O dólar manteve o viés de queda nesta terça-feira, 17, e encerrou o dia com recuo de 1,97%, cotado a R$ 5,333, o patamar mais baixo desde 17 de setembro, quando bateu R$ 5,231, após retração de 0,17%. Na véspera, a divisa fechou com recuo de 0,69%, a R$ 5,437. A Bolsa de Valores brasileira também teve um dia positivo e o Ibovespa, o principal índice da B3, encerrou o pregão aos 107.248 pontos, após avançar 0,75%. Este foi o melhor desempenho para a Bolsa brasileira desde 21 de fevereiro, quando o dia fechou aos 113.681 pontos. Ontem, o Ibovespa já havia registrado alta acima dos 106 mil pontos. O bom humor dos investidores ainda é reflexo do anuncio da farmacêutica Moderna, que anunciou nesta segunda-feira, 16, que o seu imunizante contra o novo coronavírus alcançou 94,5% de eficácia. Também pende aos investidores a retomada dos trabalhos no Congresso após o fim do primeiro turno das eleições municipais. Apesar de ainda não ter definido datas, o governo federal espera que uma série de textos estruturantes, como a reforma tributária e as PECs Emergencial e do Pacto Federativo, sejam aprovados no Legislativo ainda em 2020.

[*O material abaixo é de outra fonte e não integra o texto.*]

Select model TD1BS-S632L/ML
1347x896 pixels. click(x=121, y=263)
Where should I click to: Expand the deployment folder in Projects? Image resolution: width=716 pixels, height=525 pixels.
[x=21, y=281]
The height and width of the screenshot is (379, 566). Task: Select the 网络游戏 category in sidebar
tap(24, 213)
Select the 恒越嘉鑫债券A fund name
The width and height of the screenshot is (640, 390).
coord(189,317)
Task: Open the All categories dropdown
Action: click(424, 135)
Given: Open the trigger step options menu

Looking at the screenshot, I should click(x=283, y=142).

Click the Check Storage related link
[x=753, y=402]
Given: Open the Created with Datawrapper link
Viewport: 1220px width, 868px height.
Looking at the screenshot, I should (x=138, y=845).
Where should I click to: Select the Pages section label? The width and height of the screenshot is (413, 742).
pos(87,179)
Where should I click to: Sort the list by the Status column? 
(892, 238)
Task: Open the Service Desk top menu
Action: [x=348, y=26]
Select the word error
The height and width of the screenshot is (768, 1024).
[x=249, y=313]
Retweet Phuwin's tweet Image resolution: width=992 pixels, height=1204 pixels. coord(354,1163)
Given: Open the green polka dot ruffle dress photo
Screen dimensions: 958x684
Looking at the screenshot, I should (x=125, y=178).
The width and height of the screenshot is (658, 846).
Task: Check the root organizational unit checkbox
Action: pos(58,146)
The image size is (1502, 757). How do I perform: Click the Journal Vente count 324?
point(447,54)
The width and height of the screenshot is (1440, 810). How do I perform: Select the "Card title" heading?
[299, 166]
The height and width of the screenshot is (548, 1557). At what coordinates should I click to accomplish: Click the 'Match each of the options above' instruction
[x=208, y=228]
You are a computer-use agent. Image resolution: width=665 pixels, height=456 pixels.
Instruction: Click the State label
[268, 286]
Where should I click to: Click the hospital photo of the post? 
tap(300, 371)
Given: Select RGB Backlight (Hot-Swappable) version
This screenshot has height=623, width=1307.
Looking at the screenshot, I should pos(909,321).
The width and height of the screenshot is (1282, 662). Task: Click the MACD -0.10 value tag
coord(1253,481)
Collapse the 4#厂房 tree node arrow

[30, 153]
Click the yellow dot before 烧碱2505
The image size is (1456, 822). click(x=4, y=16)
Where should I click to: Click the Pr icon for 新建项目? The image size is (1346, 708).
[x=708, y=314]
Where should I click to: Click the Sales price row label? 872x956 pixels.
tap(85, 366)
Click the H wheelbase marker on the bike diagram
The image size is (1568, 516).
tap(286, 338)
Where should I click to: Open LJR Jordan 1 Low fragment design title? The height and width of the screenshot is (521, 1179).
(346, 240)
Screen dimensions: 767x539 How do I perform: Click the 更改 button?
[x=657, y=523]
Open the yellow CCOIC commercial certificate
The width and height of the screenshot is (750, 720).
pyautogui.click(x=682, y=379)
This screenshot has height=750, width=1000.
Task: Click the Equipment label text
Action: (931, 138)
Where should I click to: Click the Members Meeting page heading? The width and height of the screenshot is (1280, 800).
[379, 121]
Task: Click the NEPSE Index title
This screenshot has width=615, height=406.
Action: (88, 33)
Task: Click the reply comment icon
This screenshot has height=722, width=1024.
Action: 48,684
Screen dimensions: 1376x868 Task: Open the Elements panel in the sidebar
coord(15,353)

Nesta terça, o Ministério da Economia revisou para a cima a sua previsão do Produto Interno Bruno (PIB) de 2020 e agora espera queda de 4,5%, segundo divulgado pelo Boletim Macrofiscal.  Em setembro, a Secretaria de Políticas Econômicas (SPE) estimava retração de 4,7%, mesma previsão de julho. Para 2021, os técnicos da equipe econômica mantiveram projeção para avanço de 3,2%. A melhora é justificada pelo crescimento de segmentos fundamentais para a economia no terceiro trimestre, como os setores de indústria e varejo. O documento também revela que o governo federal estima que a inflação alcance 3,1% neste ano, impulsionada principalmente pelo encarecimento dos alimentos. Na última revisão, os técnicos da pasta estimavam que o IPCA encerraria o ano com avanço de 1,8%, ante perspectiva de 1,6% na versão do Boletim divulgada em julho. Para 2021, a estimativa da inflação é de 3,2%.